And overall speedup:

 Performance counter stats for './perf.old report -i perf-test.data --stdio':

   113,076,591,004      cycles:u                  #    2.675 GHz
   163,353,590,494      instructions:u            #    1.44  insns per cycle
      42269.774797      task-clock (msec)         #    1.000 CPUs utilized

      42.267550053 seconds time elapsed

 Performance counter stats for './perf report -i perf-test.data --stdio':

    92,953,167,072      cycles:u                  #    2.534 GHz
   132,967,448,023      instructions:u            #    1.43  insns per cycle
      36683.242639      task-clock (msec)         #    1.000 CPUs utilized

      36.682799394 seconds time elapsed

Cc: Corey Ashford <cjashfor@linux.vnet.ibm.com>
Cc: David Ahern <dsahern@gmail.com>
Cc: Frederic Weisbecker <fweisbec@gmail.com>
Cc: Ingo Molnar <mingo@kernel.org>
Cc: Namhyung Kim <namhyung@kernel.org>
Cc: Paul Mackerras <paulus@samba.org>
Cc: Peter Zijlstra <a.p.zijlstra@chello.nl>
Cc: Arnaldo Carvalho de Melo <acme@ghostprotocols.net>
Cc: Jean Pihet <jean.pihet@linaro.org>
Signed-off-by: Jiri Olsa <jolsa@redhat.com>
---
 tools/perf/tests/dso-data.c |   7 ++
 tools/perf/util/dso.c       | 185 +++++++++++---------------------------------
 tools/perf/util/dso.h       |  13 +---
 3 files changed, 54 insertions(+), 151 deletions(-)

Data for this task:
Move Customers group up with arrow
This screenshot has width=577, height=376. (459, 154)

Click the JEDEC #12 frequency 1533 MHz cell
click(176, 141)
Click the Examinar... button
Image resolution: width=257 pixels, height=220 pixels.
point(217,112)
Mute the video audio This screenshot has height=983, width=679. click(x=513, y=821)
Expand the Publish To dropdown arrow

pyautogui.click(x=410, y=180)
---
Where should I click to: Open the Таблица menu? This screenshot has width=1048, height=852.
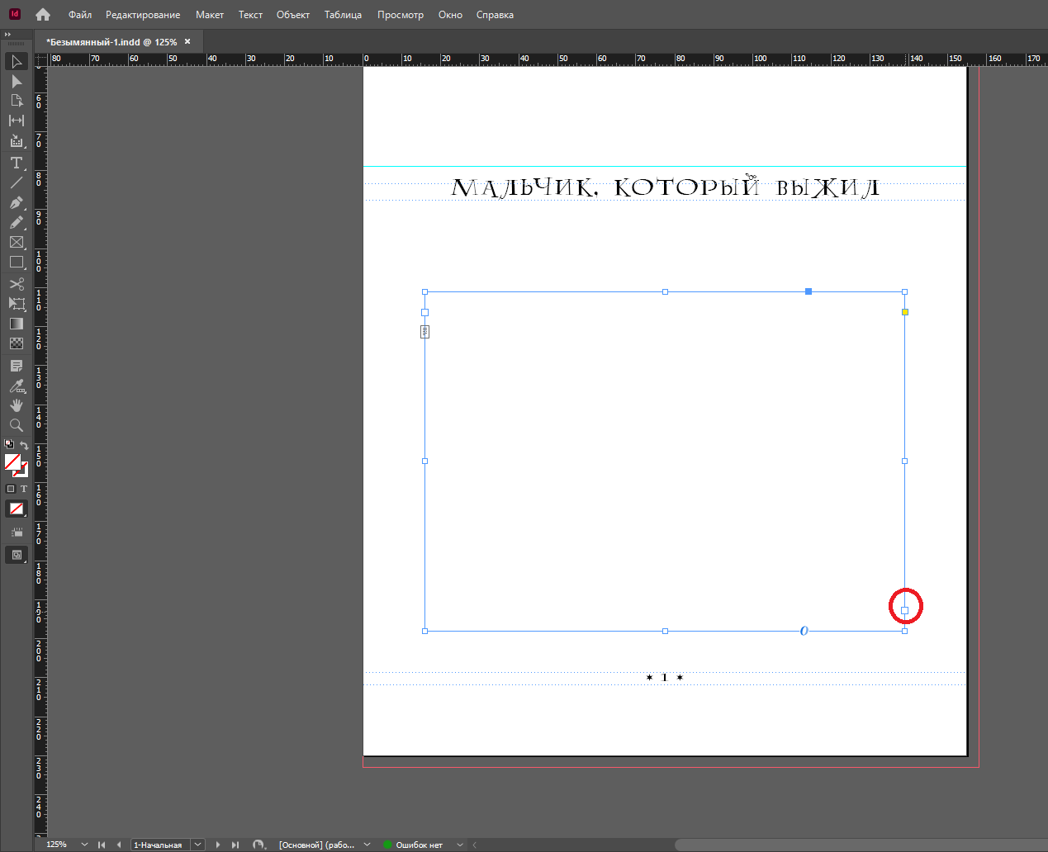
---
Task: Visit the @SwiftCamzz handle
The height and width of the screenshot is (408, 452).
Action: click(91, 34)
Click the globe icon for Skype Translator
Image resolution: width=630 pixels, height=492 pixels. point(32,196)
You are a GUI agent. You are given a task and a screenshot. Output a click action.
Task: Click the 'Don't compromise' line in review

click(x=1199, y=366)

Tasks:
(1) Reproduce the entries between the line holding "Click the globe icon for Skype Translator" and the line holding "click(x=1199, y=366)", inclusive.
(2) Write what comes next in the patch text about the perf report speedup, starting after its final line.

Final answers:
(1)
Click the globe icon for Skype Translator
Image resolution: width=630 pixels, height=492 pixels. point(32,196)
You are a GUI agent. You are given a task and a screenshot. Output a click action.
Task: Click the 'Don't compromise' line in review

click(x=1199, y=366)

(2)
diff --git a/tools/perf/tests/dso-data.c b/tools/perf/tests/dso-data.c
index 9cc81a3..024c15f 100644
--- a/tools/perf/tests/dso-data.c
+++ b/tools/perf/tests/dso-data.c
@@ -40,6 +40,13 @@ static char *test_file(int size)
 	return templ;
 }
 
+/*
+ * The data access is now pure memory map of the file,
+ * so we dont need DSO__DATA_CACHE_SIZE anymore.
+ * Anyway keeping it for the sake of this test to
+ * ensure dso__data_read_offset interface works.
+ */
+#define DSO__DATA_CACHE_SIZE 4096
 #define TEST_FILE_SIZE (DSO__DATA_CACHE_SIZE * 20)
 
 struct test_data_offset {
diff --git a/tools/perf/util/dso.c b/tools/perf/util/dso.c
index 0dca5d6..f274c85 100644
--- a/tools/perf/util/dso.c
+++ b/tools/perf/util/dso.c
@@ -1,3 +1,5 @@
+#include <sys/mman.h>
+
 #include "symbol.h"
 #include "dso.h"
 #include "machine.h"
@@ -161,6 +163,14 @@ static int open_dso(struct dso *dso, struct machine *machine)
 
 static void dso__data_close(struct dso *dso)
 {
+	if (dso->data_mmap) {
+		size_t size = PERF_ALIGN(dso->data_size, page_size);
+
+		if (munmap(dso->data_mmap, size))
+			pr_err("dso mmap failed, munmap: %s\n",
+			       strerror(errno));
+	}
+
 	if (dso->data_fd >= 0)
 		close(dso->data_fd);
 }
@@ -191,164 +201,61 @@ int dso__data_fd(struct dso *dso, struct machine *machine)
 	return -EINVAL;
 }
 
-static void
-dso_cache__free(struct rb_root *root)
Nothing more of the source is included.